Still little information is available on the efficacy and toxicity of anti-Trop-2
antibodies in man. Findings on
antibodies anti-Trop-1/
Ep-CAM, a paralog molecule of Trop-2, may provide preliminary indications, and a low-affinity anti-Trop-1/
Ep-CAM monoclonal antibody, failed to show any benefit in
colon cancer patients. Other anti-Trop-1
antibodies, e.g. MT201, may bear more promise, as may more advanced molecular forms, e.g. a
BiTE design (MT110) or trifunctional
antibodies (
catumaxomab). However, the efficacy of these
reagents in
cancer patients still needs to be proven in randomized clinical trials. As for toxicity, the administration of ING-1, a high-affinity, human-engineered anti-Trop-1/
Ep-CAM monoclonal antibody, caused cases of
acute pancreatitis. The exocrine pancreas also expresses Trop-2. Hence, similar concerns should apply to the administration of anti-Trop-2
monoclonal antibodies to patients.
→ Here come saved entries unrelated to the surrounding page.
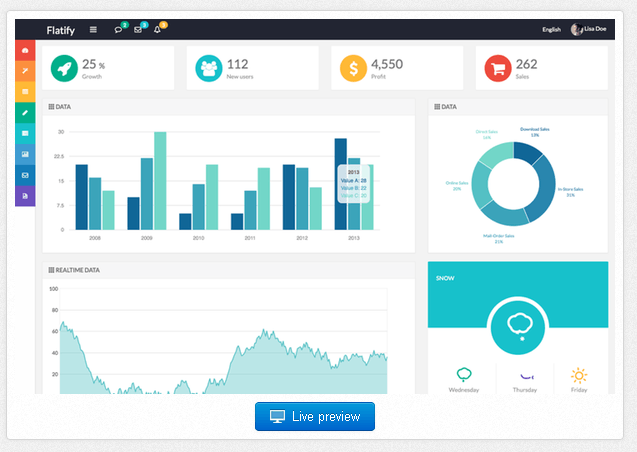This screenshot has height=452, width=637.
Task: Open the chat messages icon with green badge
Action: (x=118, y=30)
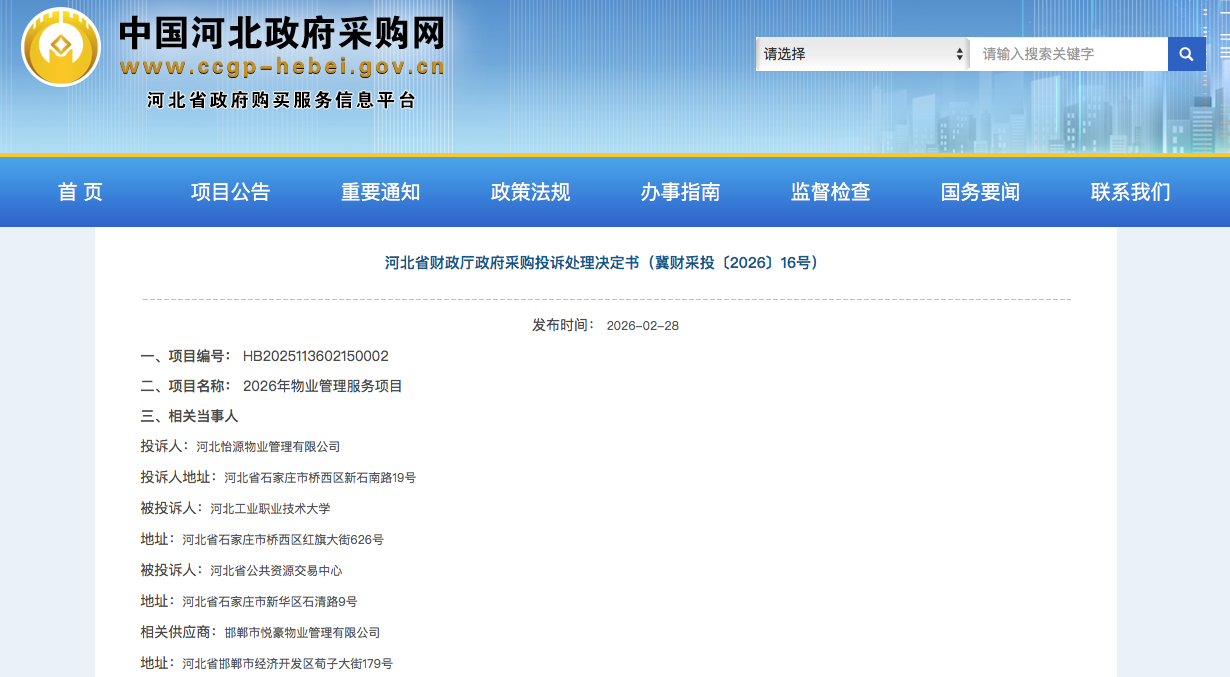Viewport: 1230px width, 677px height.
Task: Open 联系我们 contact page
Action: coord(1129,192)
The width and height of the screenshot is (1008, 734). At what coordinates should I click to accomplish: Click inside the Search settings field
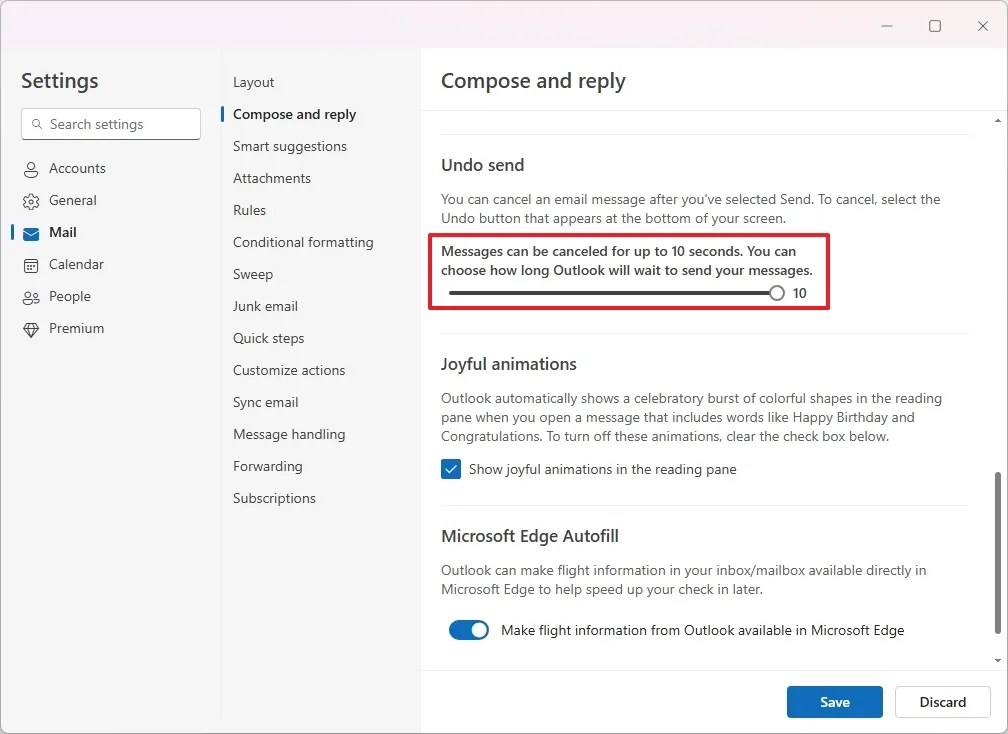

More in general, contrary to the statements by Cubas et al., Trop-2/T-16/Mov-16 is expressed by several normal tissues in man, e.g. epidermis, exocervix, esophagus, tongue, urothelium, kidney, pancreas, trophoblast and breast. Hence, additional effort is required to develop Trop-2 into a useful immunotherapeutic target, by increasing anti-Trop-2 antibody efficacy, while keeping under control toxicity on expressing normal tissues.